Als ob es nur dann die Wahrheit ist, 

wenn es in der Sprache, die wir verstehen, eingebracht wird, 

der man sich übrigens anzupassen hat. 

Aber davon hören wir (...) (in der Pfingstgeschichte gar) nicht. 

Sondern wir hören, dass das Reich Gottes kein Reich 

mit einem Recht auf eine bestimmte Sprache ist. 

Wir Menschen üben Macht aus durch vorgegebene angepasste Sprache. 

Gott aber nicht. 

„In unseren eigenen Sprachen hören wir sie über Gottes Machttaten sprechen".

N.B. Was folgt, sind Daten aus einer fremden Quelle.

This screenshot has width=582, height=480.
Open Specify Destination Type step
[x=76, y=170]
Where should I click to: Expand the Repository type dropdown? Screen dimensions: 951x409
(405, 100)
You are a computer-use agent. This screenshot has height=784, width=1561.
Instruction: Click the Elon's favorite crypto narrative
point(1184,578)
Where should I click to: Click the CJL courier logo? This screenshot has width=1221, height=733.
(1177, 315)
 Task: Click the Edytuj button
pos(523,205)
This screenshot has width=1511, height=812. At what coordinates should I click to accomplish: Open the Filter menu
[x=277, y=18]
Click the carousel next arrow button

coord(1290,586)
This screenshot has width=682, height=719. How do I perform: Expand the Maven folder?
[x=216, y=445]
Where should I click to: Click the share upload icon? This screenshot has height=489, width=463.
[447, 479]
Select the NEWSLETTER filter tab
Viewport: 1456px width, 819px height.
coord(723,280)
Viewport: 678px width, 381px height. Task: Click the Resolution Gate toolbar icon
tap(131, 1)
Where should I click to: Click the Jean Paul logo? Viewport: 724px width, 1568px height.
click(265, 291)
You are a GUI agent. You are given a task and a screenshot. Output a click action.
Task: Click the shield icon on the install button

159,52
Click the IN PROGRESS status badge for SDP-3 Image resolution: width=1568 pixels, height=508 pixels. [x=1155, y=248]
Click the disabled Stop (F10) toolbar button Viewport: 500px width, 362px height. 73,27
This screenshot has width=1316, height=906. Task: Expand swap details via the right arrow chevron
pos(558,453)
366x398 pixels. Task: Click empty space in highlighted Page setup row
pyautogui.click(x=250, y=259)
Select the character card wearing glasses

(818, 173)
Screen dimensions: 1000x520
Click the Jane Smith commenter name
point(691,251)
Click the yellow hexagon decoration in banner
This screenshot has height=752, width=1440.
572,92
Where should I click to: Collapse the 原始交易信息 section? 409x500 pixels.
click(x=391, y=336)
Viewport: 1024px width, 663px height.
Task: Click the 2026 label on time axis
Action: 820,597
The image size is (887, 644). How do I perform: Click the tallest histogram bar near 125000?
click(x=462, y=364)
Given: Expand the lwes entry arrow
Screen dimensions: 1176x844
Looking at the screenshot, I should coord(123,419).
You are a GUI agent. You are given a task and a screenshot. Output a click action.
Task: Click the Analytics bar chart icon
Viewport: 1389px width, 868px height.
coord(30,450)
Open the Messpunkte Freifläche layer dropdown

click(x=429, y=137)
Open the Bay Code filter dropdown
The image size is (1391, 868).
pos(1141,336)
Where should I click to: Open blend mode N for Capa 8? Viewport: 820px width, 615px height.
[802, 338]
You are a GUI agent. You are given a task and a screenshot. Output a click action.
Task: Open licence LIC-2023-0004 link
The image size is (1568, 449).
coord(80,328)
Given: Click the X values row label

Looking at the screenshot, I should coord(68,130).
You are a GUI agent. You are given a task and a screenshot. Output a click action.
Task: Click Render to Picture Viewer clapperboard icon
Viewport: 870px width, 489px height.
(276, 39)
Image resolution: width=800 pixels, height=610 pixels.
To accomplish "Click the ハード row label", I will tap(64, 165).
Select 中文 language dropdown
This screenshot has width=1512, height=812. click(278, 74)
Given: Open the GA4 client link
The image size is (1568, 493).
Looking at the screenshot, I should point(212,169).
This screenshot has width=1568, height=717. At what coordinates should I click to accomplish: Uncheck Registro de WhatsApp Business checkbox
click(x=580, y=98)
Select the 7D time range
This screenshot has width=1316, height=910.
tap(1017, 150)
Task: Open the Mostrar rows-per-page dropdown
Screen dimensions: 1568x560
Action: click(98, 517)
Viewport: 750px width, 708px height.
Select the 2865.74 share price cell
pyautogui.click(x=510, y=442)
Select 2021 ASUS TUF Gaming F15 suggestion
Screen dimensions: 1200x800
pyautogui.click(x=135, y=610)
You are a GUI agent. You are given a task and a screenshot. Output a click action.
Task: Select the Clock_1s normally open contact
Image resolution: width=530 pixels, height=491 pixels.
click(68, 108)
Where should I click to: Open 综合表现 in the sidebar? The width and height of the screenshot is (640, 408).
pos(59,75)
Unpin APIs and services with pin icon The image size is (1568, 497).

Gott ist tatsächlich mächtig genug, um sein erlösendes Werk 

auch jenseits unserer festgelegten christlichen Symbole hinaus zu vollbringen. (...)

Lasst uns (...) Teil eines Pfingsten sein, das feiert, 

wie Gott durch Sprachen kommuniziert, die wir nicht verstehen, 

und durch Theologie und Weisen, mit denen wir nicht einverstanden sind.“ 

(Nadja Bolz-Weber, Pfingsttag 2023 Instagram)


Das macht mir viel Mut. 

Dass ich noch so viel vor mir habe, worin ich Gott finden kann.

Für mich. Für andere. Mit anderen. Andere für mich. 

Auch Du bringst Deine ganz persönliche Gottesreich Sprache mit. 

Jeder und jede von uns. Auf jegliche Weise. In so großer Vielfalt. 

Ein echter pfingstlicher Tag ist das, 

wenn wir sie einfach fröhlich nebeneinander legen werden 

und uns gegenseitig zeigen.

Du meine Seele singe. Wohlauf und singe schön.


Als er übrigens zur Diamantenen Konfirmation eingeladen wurde,  

sagte Klaus Meine, Sänger der Scorpions, Sänger der Liedes „Wind of change“,  

hätte ihn das zutiefst gerührt. 

Zuerst hätte er das unheimlich krass gefunden, vor 60 Jahren konfirmiert worden zu sein. 

Er hätte dann wegen dieser Einladung über so vieles in seinem Leben nachdenken müssen, 

auch über Gottes Spuren in seinem Leben. 

Er findet, Musik ist eine Form von Liebe und das Gebet eine Kraft für ihn, die ihn im Leben trägt. 

Er findet, die Kirche muss die Menschen umarmen und soll damit nicht nachlassen. 


Die Menschen umarmen…. Musik kann das. 

Deine Arme und Deine Worte können das auch. 

Ist das nicht wunderbare Zukunftsmusik?


Hier sind die starken Kräfte, die unerschöpfte Macht. 

Du meine Seele singe! Amen.


Und der Friede Gottes, der höher ist als unsere Vernunft, 

der halte unsern Verstand wach und unsre Hoffnung groß und stärke unsre Liebe. Amen.


(Predigt zum Propsteitag "Du meine Seele singe" 2023 in Magdeburg.)